Besonders ist Gesadur schon aufgrund seiner Rezeptur: Kein Öl, kein Granulat ist in den Werkhallen von Sachsenröder zu sehen. Stattdessen stapeln sich Transportbeutel mit Baumwollfasern rund um die Pressen, in der die Rohlinge für die leisen und formbeständigen Rollen entstehen. Mit erhitzten Phenolharzen und genau bemessenem Pressendruck verbinden sich die Fasern zu dem Produkt, das wegen seiner Abriebfestigkeit und Laufruhe zu einer Marke und einem Marktführer wurde.
Baumwolle ist der Schlüssel zum Erfolg des Unternehmens, dessen Know-How in der Verarbeitung von Kunststoff praktisch mit seiner Erfindung begann. Während Zeitgenossen wie Ebonit und Bakelit heute ein Schattendasein führen, kommt die Vulkanfiber von Sachsenröder seit 1881 in fast jedem Haushalt, jeder Werkstatt, jedem Auto zum Einsatz.

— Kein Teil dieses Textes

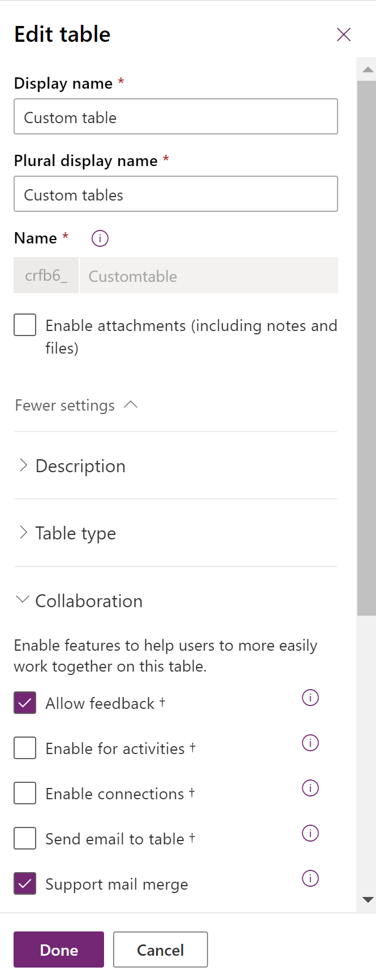Check the Send email to table option
This screenshot has height=980, width=376.
coord(24,838)
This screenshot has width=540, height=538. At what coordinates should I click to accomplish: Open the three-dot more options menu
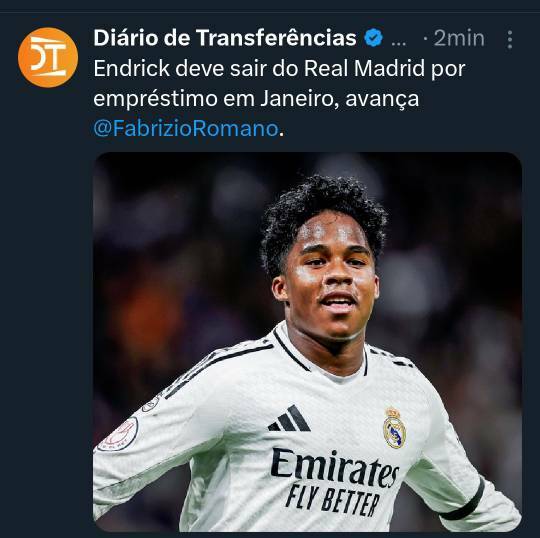tap(510, 40)
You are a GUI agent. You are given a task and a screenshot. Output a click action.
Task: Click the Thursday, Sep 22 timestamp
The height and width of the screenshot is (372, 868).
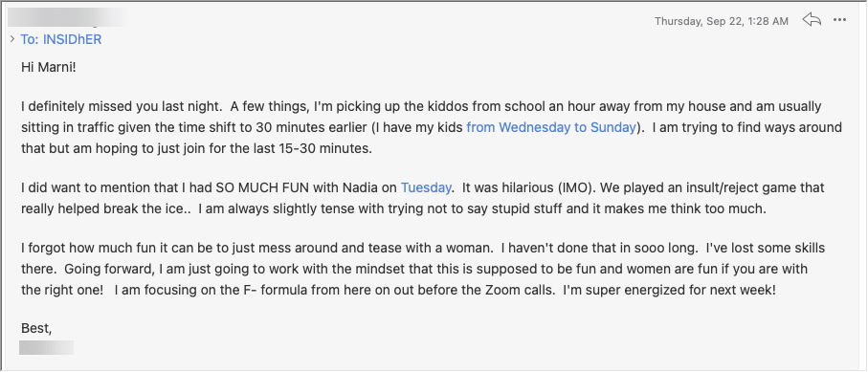(722, 21)
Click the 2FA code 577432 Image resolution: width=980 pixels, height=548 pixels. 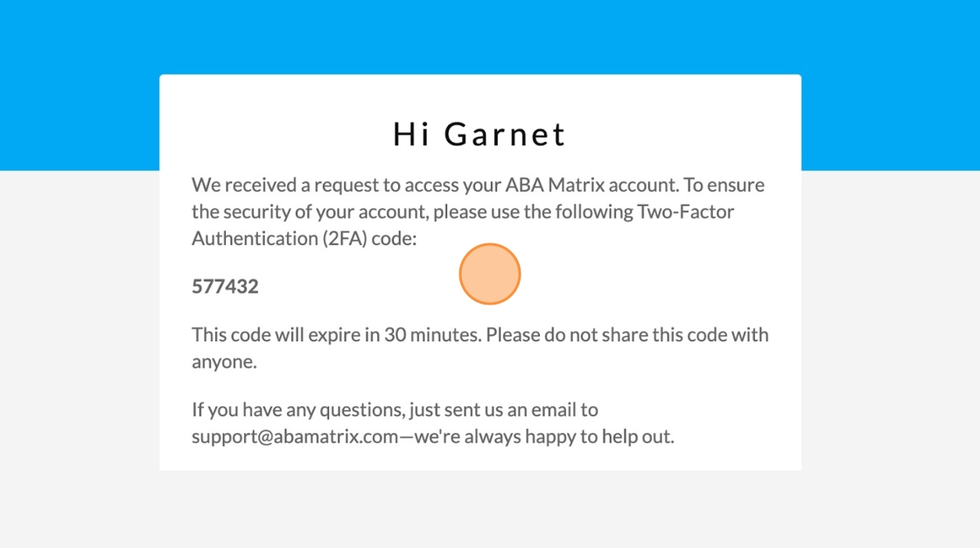point(225,286)
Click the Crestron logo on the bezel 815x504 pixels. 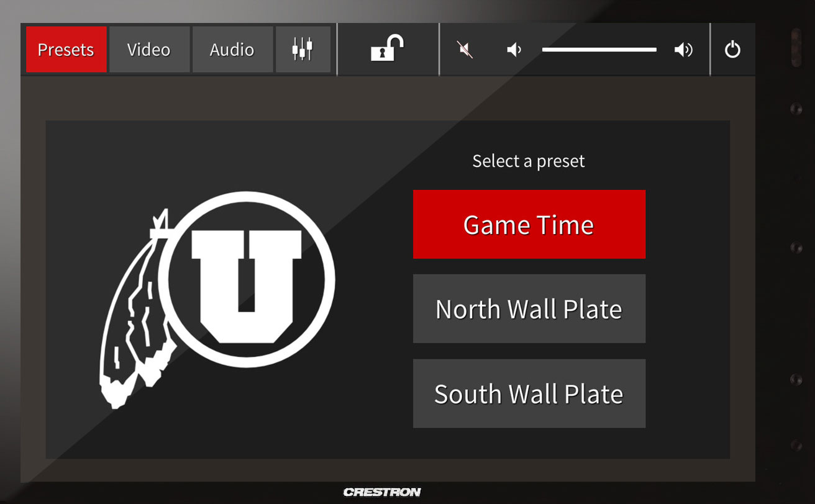(x=382, y=492)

Kilometerlange Papierbahnen auf Baumwollbasis durchlaufen in Unterbarmen Schwefelsäurebecken: Dieses Bad öffnet die Faserstrukturen der zahlreichen Einzelbahnen, die sich im Gautschverfahren zu einer homogenen Struktur verbinden. Die entstehenden Bahnen, Rollen oder Bögen fühlen sich ledrig und pergamentartig an, haben aber eine völlig andere innere Struktur als Papier. Was jeder feststellt, der vergeblich versucht, selbst dünne Schichten zu zerreißen.
Diese enorme Querfestigkeit bringt es dort ein, wo Geschwindigkeit und Zug auf die Vulkanfiber einwirken. Als Träger von Schleifscheiben, die mit 280 Stundenkilometern rotieren. Oder zum Beispiel als Medium in der Tiefziehtechnik, bei der die Vulkanfiber jede Bewegung formgebender Werkzeuge mitmacht. Kaum ein Armaturenbrett der automobilen Oberklasse entsteht ohne Hilfe aus Wuppertal.
Sachsenröders Ingenieure
wissen nicht nur sehr genau, wo ihre Produkte eingesetzt werden, sondern
erkunden aktiv weitere Einsatz-potenziale. Die Idee, Wurzelholz mit
Vulkanfiberschichten nicht nur in Form zu bringen, sondern sie auch als
dauerhaften Träger einzusetzen, stammt aus der eigenen Entwicklung. Die
geschwungenen Holzoberflächen in der neuesten Generation des BMW X5 entstanden
bereits so. „Natürlich kennen wir die Eigenschaften unseres Materials am
besten,“ sagt Dirk Sachsenröder. Der Schlüssel zum Erfolg sei jedoch die
Bereitschaft zur Kommunikation. Wer vom 30. August bis zum 3. September den
Messestand des Unternehmens im Themenpark der „Bergischen Expo“ besucht, darf
deshalb getrost fragen, was Omas alter Lampenschirm und der neue BMW gemeinsam
haben. Neugier ist schließlich der Schlüssel zu Innovationen!